You manual define cryptographic keys where prior knowledge of the encryption and/or authentication key is required (that is, one of the VPN peers requires a specific IPsec encryption and/or authentication key). In this case, you do not specify IPsec phase 1 and phase 2 parameters; you define manual keys by going to VPN > IPsec > Manual Key.

If one VPN peer uses specific authentication and encryption keys to establish a tunnel, both VPN peers must be configured to use the same encryption and authentication algorithms and keys.

It may not be safe or practical to define manual keys because network administrators must be trusted to keep the keys confidential, and propagating changes to remote VPN peers in a secure manner may be difficult.

It is essential that both VPN peers be configured with matching encryption and authentication algorithms, matching authentication and encryption keys, and complementary Security Parameter Index (SPI) settings.

You can define either the encryption or the authentication as NULL (disabled), but not both.

Each SPI identifies a Security Association (SA).
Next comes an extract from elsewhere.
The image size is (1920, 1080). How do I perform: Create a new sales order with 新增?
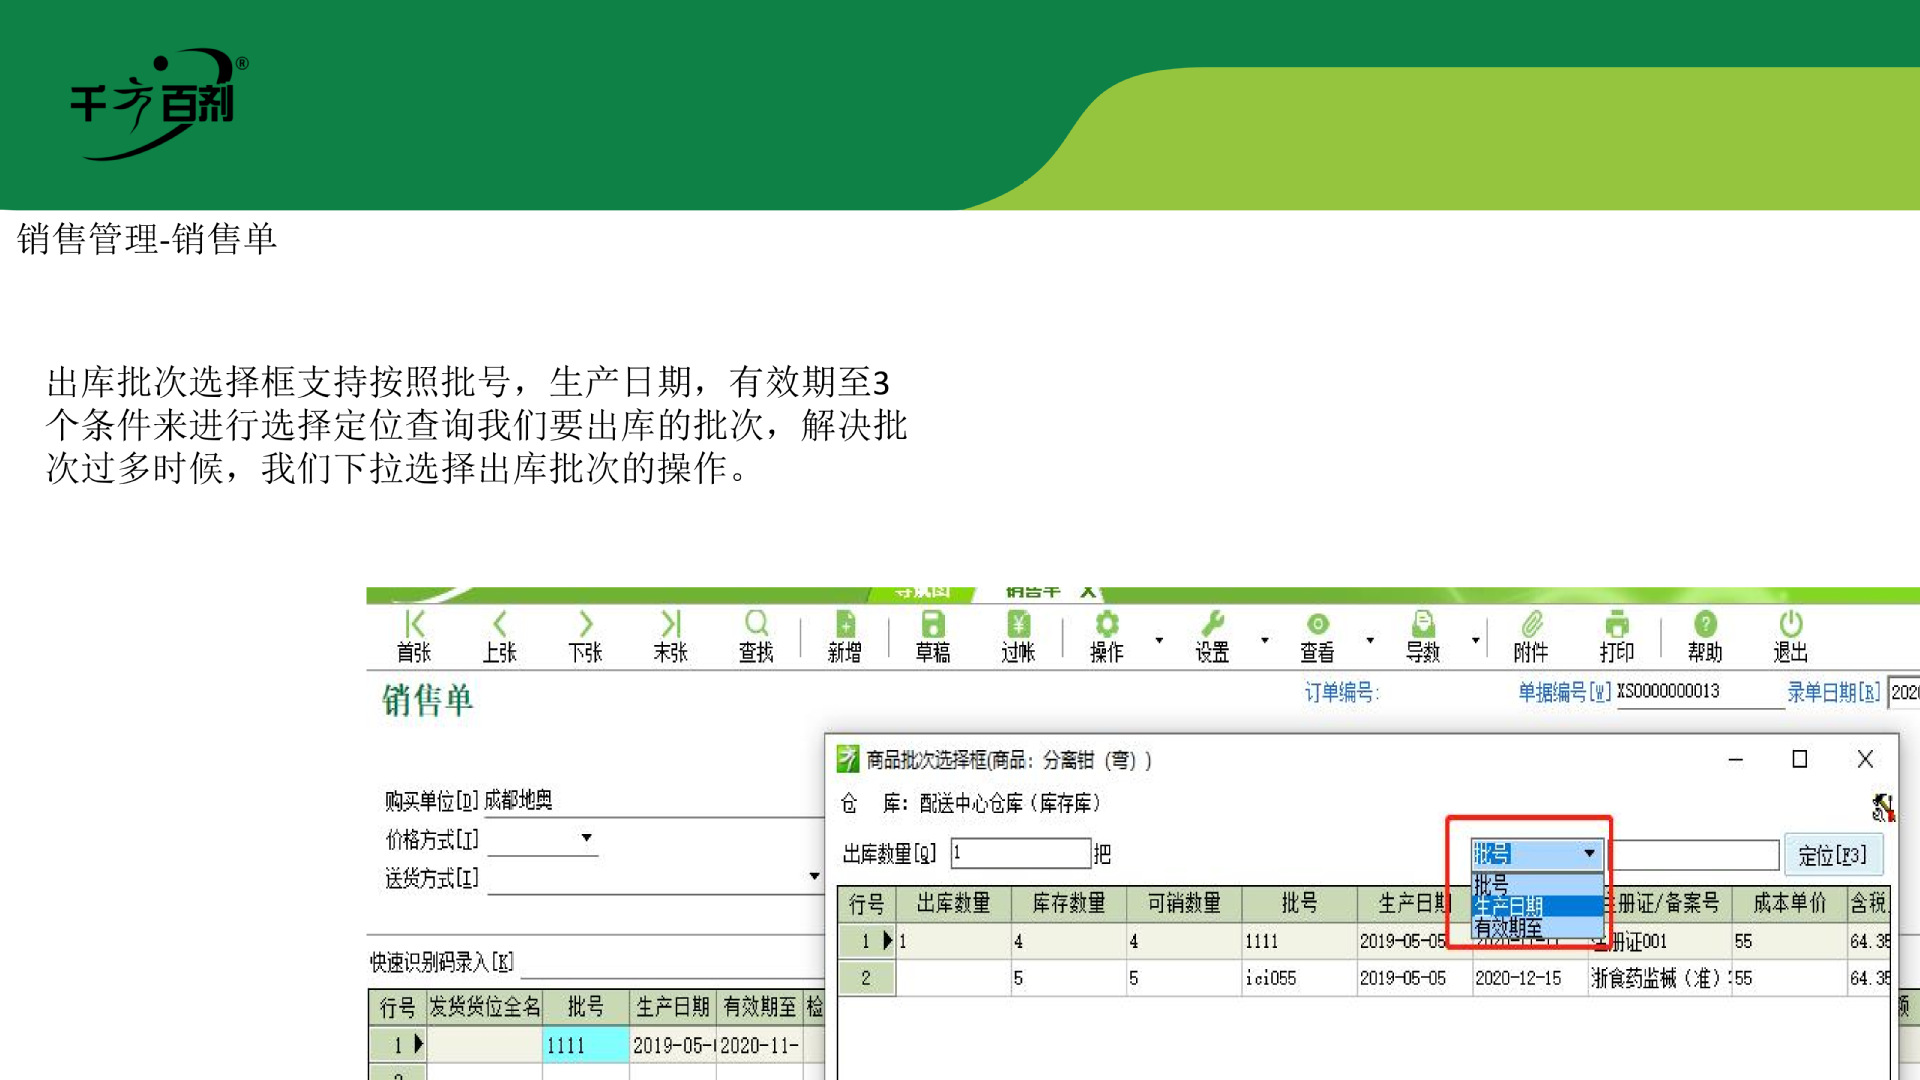click(x=845, y=636)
The value is placed in ESP datagrams to link the datagrams to the SA. When an ESP datagram is received, the recipient refers to the SPI to determine which SA applies to the datagram. An SPI must be specified manually for each SA. Because an SA applies to communication in one direction only, you must specify two SPIs per configuration (a local SPI and a remote SPI) to cover bidirectional communications between two VPN peers.

If you are not familiar with the security policies, SAs, selectors, and SA databases for your particular installation, do not attempt the following procedure without qualified assistance.